__GIVEN ENTRIES__.

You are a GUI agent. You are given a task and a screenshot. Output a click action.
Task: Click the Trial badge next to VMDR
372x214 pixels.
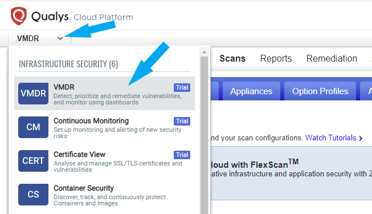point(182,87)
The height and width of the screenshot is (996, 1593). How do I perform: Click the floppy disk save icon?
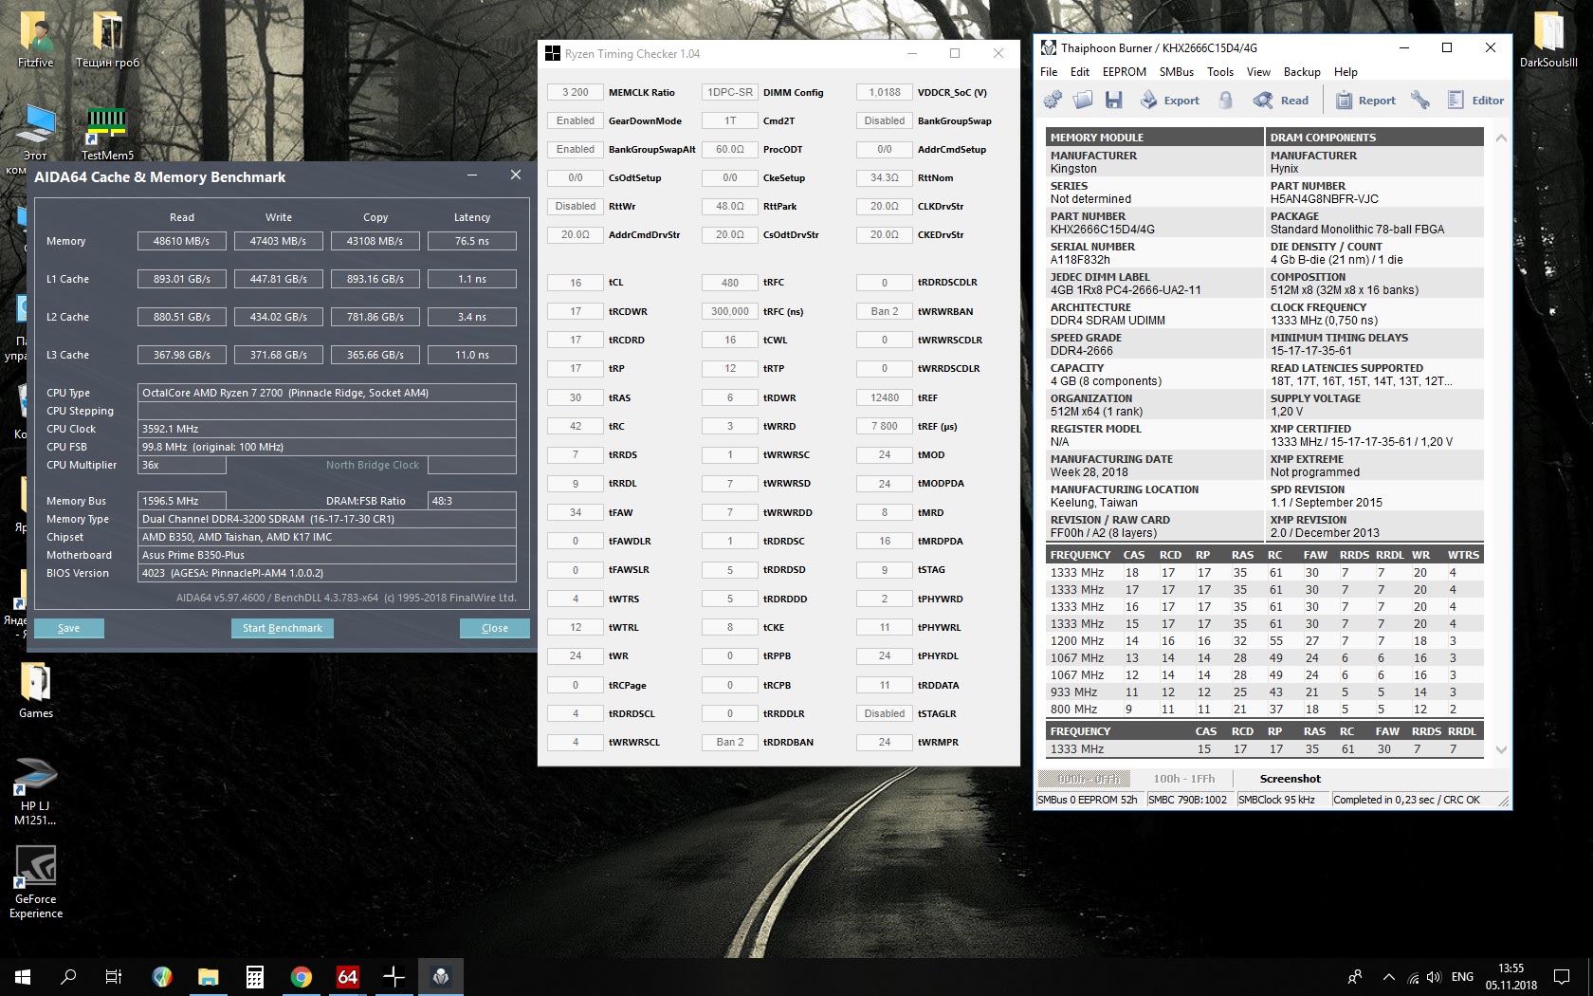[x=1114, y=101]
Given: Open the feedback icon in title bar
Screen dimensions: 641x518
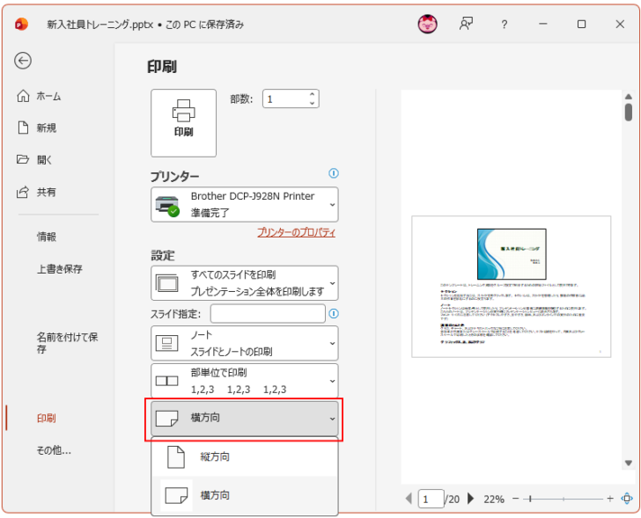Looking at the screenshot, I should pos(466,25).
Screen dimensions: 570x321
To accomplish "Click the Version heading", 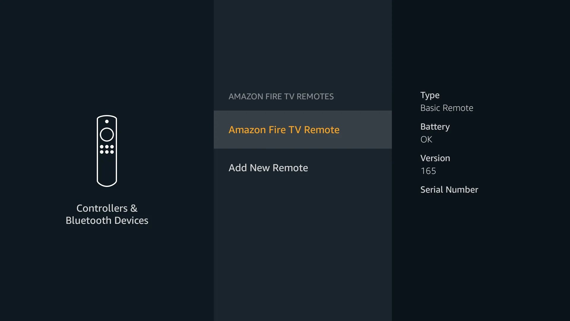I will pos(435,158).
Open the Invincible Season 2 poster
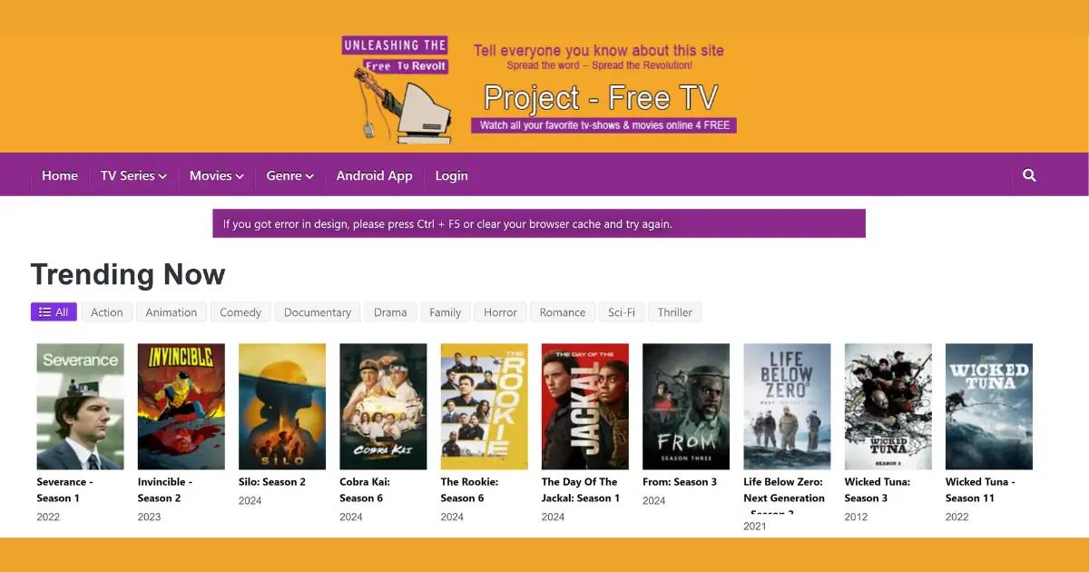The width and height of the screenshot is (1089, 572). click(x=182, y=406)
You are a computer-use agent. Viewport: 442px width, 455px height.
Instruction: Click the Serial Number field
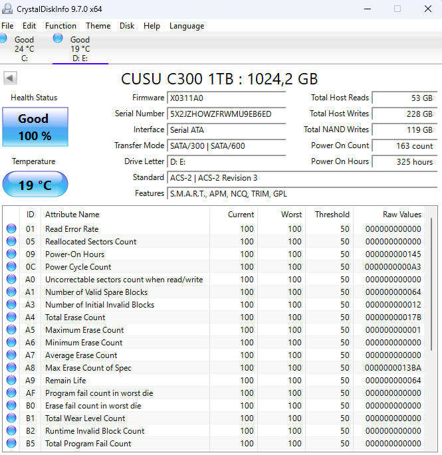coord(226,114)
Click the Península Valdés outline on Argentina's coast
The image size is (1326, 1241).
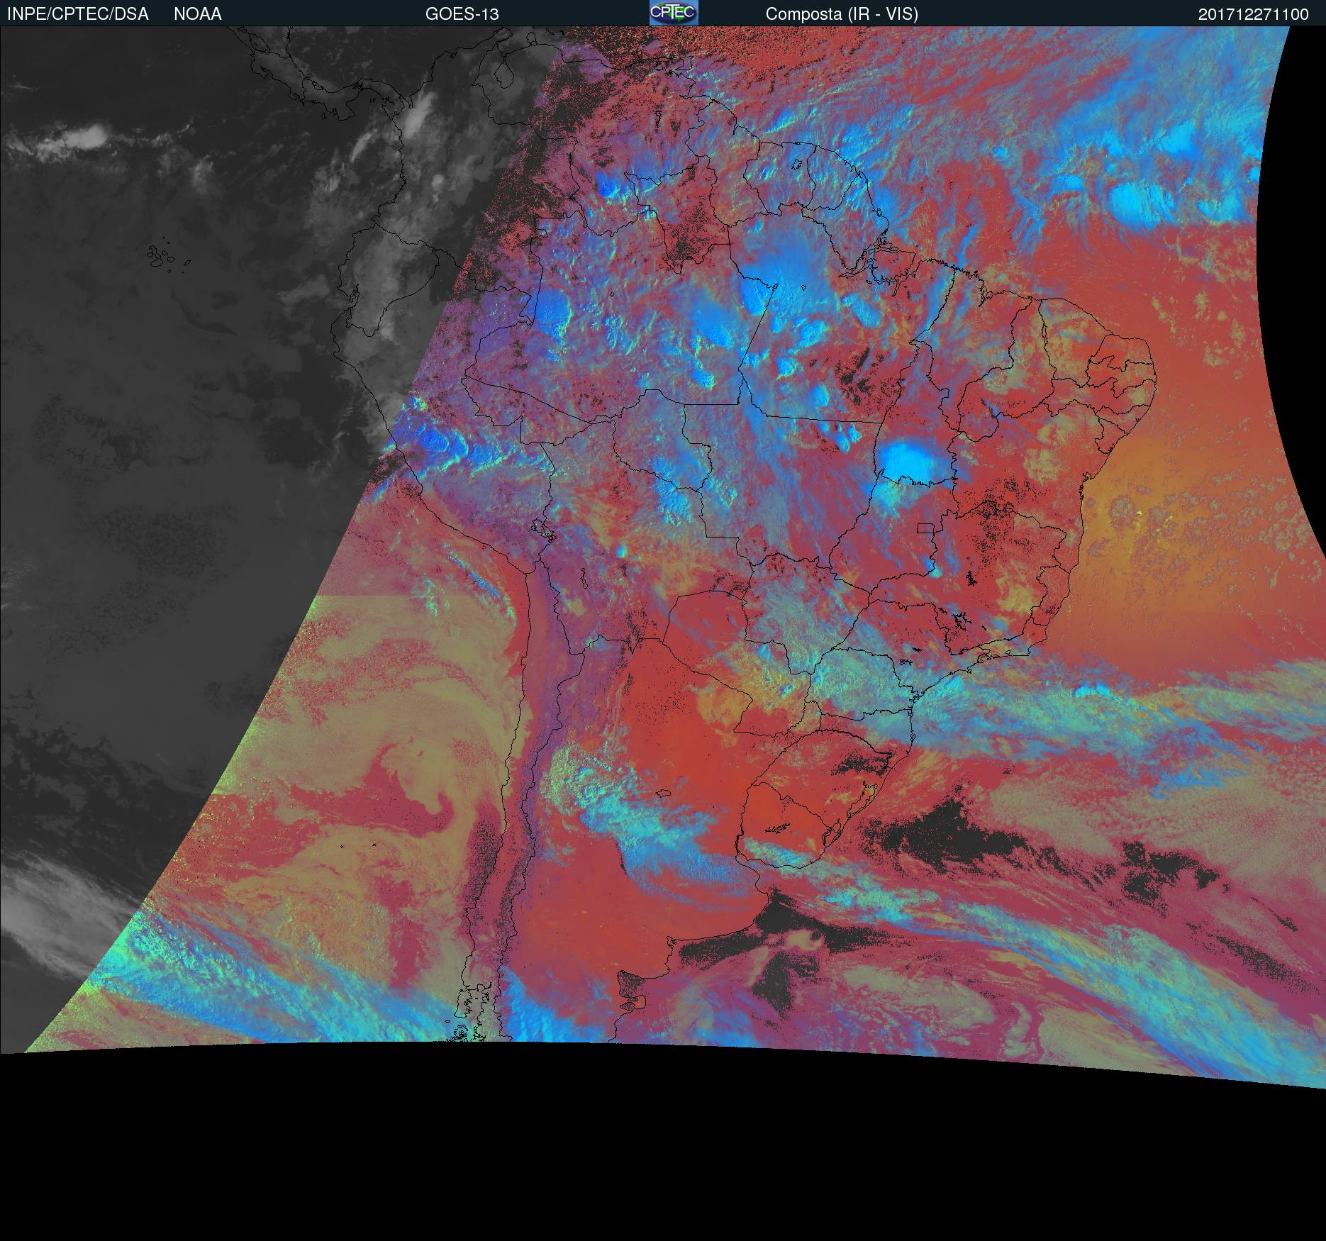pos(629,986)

__EXERCISE__.
Repeat, exactly and only, the lines from the one containing "Instruction: Click the Serial Number field" through the final line of the data, both ends included, leaving out any picture.

__ANSWER AREA__.
Instruction: Click the Serial Number field
coord(226,114)
Click the Península Valdés outline on Argentina's coast
The image size is (1326, 1241).
pos(629,986)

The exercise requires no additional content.